* GIVEN DATA:
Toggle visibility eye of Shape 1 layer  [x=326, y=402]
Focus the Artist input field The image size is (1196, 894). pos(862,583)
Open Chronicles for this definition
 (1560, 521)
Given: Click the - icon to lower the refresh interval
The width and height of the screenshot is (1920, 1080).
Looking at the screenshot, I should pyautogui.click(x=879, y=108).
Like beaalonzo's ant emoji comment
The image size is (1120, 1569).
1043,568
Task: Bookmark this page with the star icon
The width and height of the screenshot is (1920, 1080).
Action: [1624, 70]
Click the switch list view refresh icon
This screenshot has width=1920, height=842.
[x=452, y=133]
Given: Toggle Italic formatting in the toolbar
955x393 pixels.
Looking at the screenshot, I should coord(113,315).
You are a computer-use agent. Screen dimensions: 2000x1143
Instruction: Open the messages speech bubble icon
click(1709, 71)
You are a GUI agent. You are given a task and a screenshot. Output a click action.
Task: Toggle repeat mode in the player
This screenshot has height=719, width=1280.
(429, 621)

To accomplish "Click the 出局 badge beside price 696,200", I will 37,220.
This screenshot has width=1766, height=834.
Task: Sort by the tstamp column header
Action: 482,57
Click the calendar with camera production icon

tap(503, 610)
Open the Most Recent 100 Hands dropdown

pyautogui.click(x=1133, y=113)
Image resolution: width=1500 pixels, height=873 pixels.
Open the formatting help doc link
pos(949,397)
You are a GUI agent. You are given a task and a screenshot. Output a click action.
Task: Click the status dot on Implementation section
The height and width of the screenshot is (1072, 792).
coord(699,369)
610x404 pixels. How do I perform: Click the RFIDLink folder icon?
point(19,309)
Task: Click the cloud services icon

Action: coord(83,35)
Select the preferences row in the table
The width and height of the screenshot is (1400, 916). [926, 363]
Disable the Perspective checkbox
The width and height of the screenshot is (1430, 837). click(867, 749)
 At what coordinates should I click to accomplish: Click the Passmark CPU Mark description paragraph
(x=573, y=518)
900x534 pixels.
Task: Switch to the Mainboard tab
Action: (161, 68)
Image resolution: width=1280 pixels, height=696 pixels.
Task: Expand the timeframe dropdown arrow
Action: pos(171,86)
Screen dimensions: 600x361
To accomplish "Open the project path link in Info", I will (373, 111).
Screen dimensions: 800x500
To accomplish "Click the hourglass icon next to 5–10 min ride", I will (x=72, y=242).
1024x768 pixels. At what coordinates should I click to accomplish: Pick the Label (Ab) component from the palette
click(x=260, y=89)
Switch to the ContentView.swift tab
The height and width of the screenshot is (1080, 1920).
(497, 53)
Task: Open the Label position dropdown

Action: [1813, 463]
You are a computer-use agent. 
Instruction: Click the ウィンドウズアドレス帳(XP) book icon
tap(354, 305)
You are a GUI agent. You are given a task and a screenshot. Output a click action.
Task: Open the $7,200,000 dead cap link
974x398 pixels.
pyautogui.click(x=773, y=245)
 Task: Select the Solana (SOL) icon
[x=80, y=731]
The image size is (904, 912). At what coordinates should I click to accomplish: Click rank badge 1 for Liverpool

* WHAT IS REQUIRED:
Repeat the rows above word for word, starting with the line that contains "Open the Most Recent 100 Hands dropdown" and continuing through the last of the rows.

* FULL ANSWER:
Open the Most Recent 100 Hands dropdown

pyautogui.click(x=1133, y=113)
Image resolution: width=1500 pixels, height=873 pixels.
Open the formatting help doc link
pos(949,397)
You are a GUI agent. You are given a task and a screenshot. Output a click action.
Task: Click the status dot on Implementation section
The height and width of the screenshot is (1072, 792).
coord(699,369)
610x404 pixels. How do I perform: Click the RFIDLink folder icon?
point(19,309)
Task: Click the cloud services icon

Action: coord(83,35)
Select the preferences row in the table
The width and height of the screenshot is (1400, 916). [926, 363]
Disable the Perspective checkbox
The width and height of the screenshot is (1430, 837). click(867, 749)
 At what coordinates should I click to accomplish: Click the Passmark CPU Mark description paragraph
(x=573, y=518)
900x534 pixels.
Task: Switch to the Mainboard tab
Action: (161, 68)
Image resolution: width=1280 pixels, height=696 pixels.
Task: Expand the timeframe dropdown arrow
Action: pos(171,86)
Screen dimensions: 600x361
To accomplish "Open the project path link in Info", I will (373, 111).
Screen dimensions: 800x500
To accomplish "Click the hourglass icon next to 5–10 min ride", I will (x=72, y=242).
1024x768 pixels. At what coordinates should I click to accomplish: Pick the Label (Ab) component from the palette
click(x=260, y=89)
Switch to the ContentView.swift tab
The height and width of the screenshot is (1080, 1920).
(497, 53)
Task: Open the Label position dropdown

Action: [1813, 463]
You are a computer-use agent. 
Instruction: Click the ウィンドウズアドレス帳(XP) book icon
tap(354, 305)
You are a GUI agent. You are given a task and a screenshot. Output a click action.
Task: Open the $7,200,000 dead cap link
974x398 pixels.
pyautogui.click(x=773, y=245)
 Task: Select the Solana (SOL) icon
[x=80, y=731]
The image size is (904, 912). At what coordinates should I click to accomplish: Click rank badge 1 for Liverpool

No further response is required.